Here, Starpower simply alleges that Crown Castle intentionally misled it without providing
any support for that legal conclusion. Compl. ¶ 68-69. And it offers a single clause to support its
gross negligence assertion—that Crown Castle allegedly failed to “demonstrate” to the permitting
authorities “the absence of any public safety problems.” Id. ¶ 70. Such threadbare and conclusory
statements do not state a plausible claim of either willful misconduct or gross negligence in the
face of the parties’ express limitation on consequential, indirect, special, or punitive damages.
13 Therefore, Starpower cannot avoid the Agreement’s limitation on liability and fails to state
a claim for relief beyond the sums it claims it is owed under the 2024 Invoice.
CONCLUSION
For the foregoing reasons, the Court will grant in part and deny in part Crown Castle’s
motion to dismiss.9 A separate order will accompany this opinion.

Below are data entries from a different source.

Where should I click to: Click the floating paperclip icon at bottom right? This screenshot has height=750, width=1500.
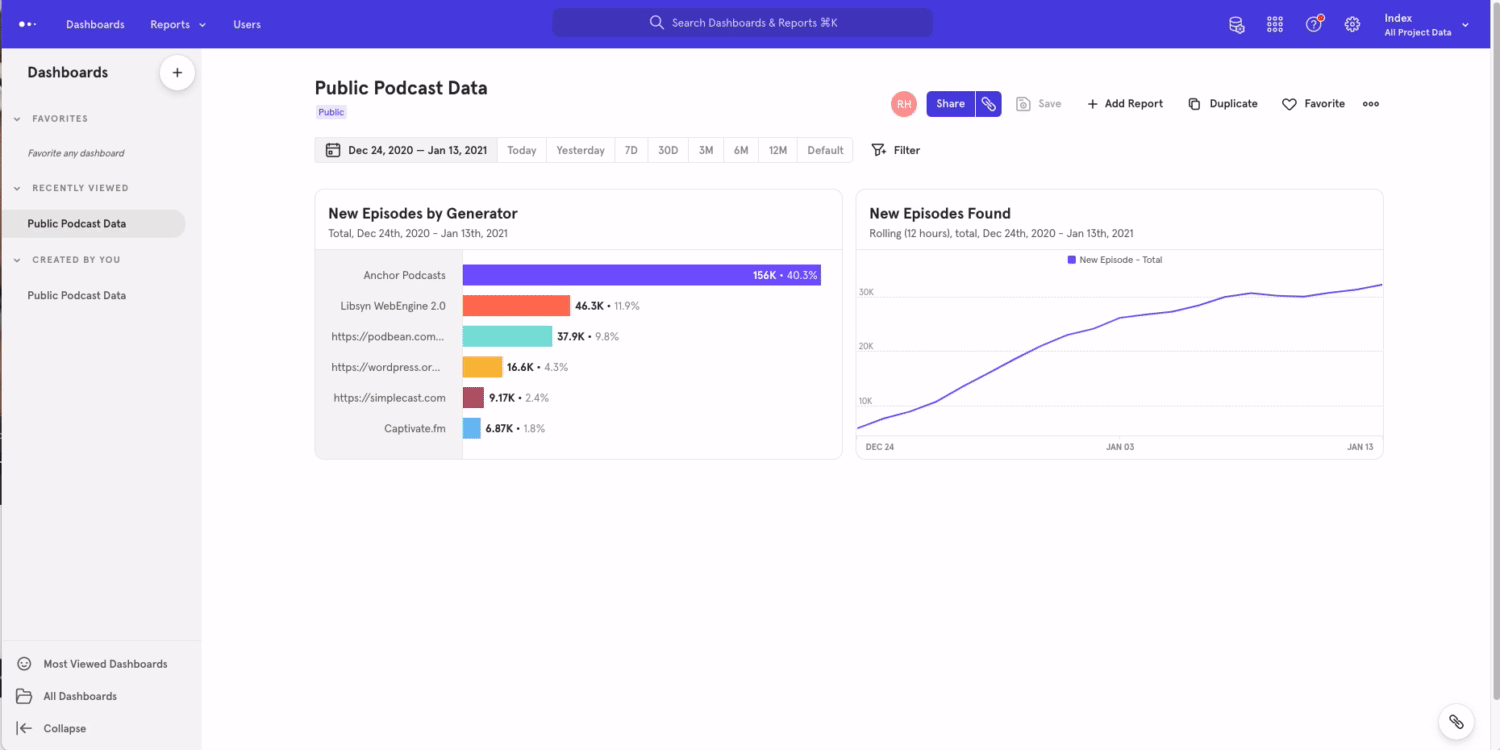(x=1456, y=721)
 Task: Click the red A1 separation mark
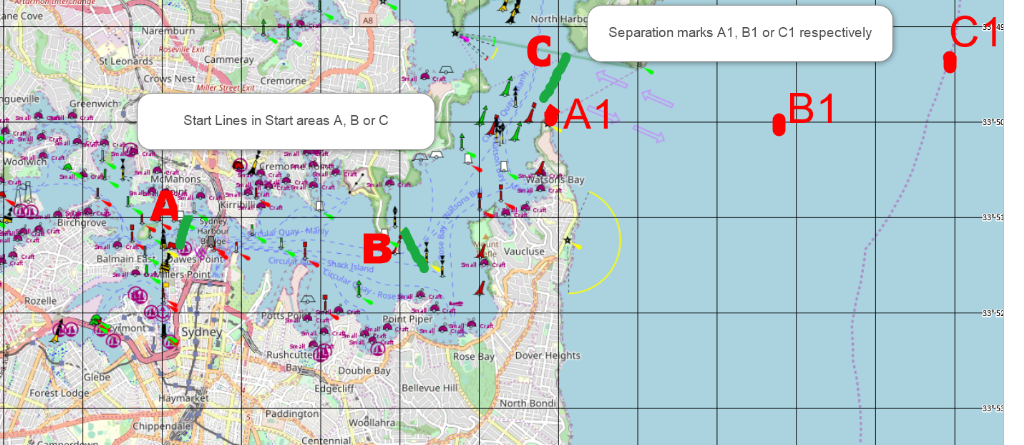[551, 114]
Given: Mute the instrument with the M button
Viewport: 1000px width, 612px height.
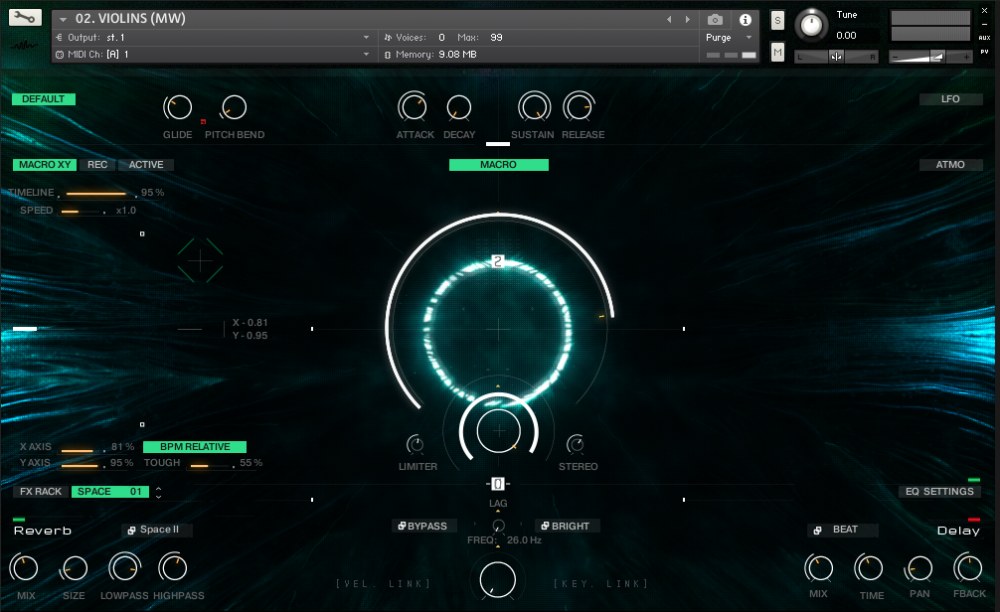Looking at the screenshot, I should [776, 50].
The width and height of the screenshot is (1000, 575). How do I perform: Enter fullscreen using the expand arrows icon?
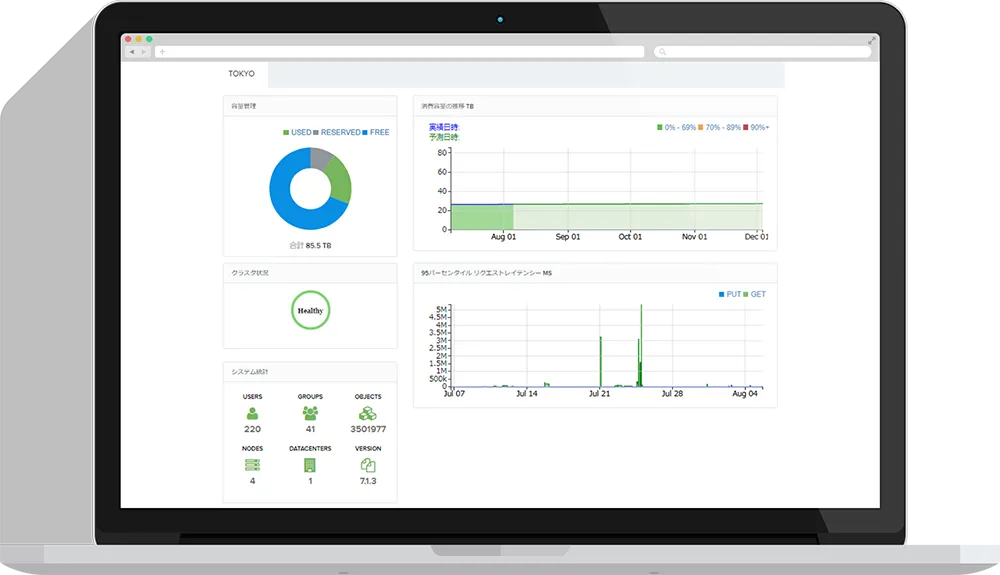(872, 40)
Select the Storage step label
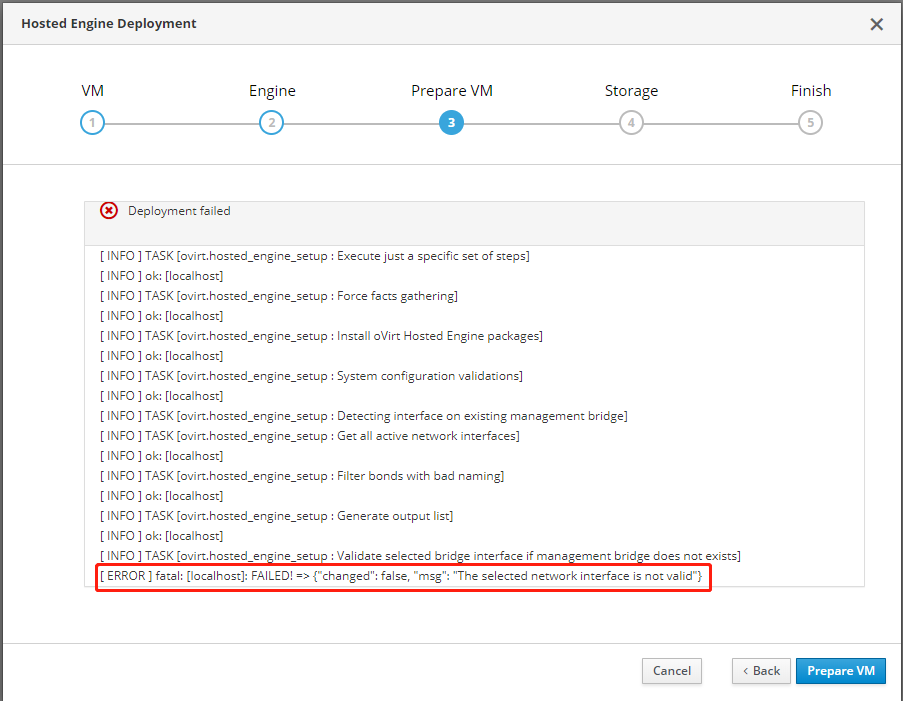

/s/ JOHN D. BATES United States District Judge Date: October 27, 2025
9 Unless the dismissal order states otherwise, involuntary dismissal except for lack of jurisdiction, improper venue, or failure to join a party under Rule 19 operates as an adjudication on the merits, i.e., entails dismissal with prejudice. Rollins v. Wackenhut Servs., Inc., 703 F.3d 122, 131 (D.C. Cir. 2012) (citation omitted). However, courts must dismiss claims without prejudice unless amending the complaint would be futile because alleging other facts consistent with the pleading “could not possibly cure the deficiency.” See Jefferies v. District of Columbia, 917 F. Supp. 2d 10, 24 (D.D.C. 2013) (quoting Firestone v. Firestone, 76 F.3d 1205, 1209 (D.C.Cir.1996)); Strumsky v. Wash. Post Co., 922 F. Supp. 2d 96, 105-07 (D.D.C. 2013) (discussing Firestone and its progeny). Starpower theoretically could amend its breach of contract claim to argue that Crown Castle failed to provide an adequate reason to terminate for convenience, its breach of warranty claim to allege facts related to Crown Castle’s activities following the Acceptance Date, and its theory of damages by pleading more facts. Thus, the Court will dismiss these claims without prejudice.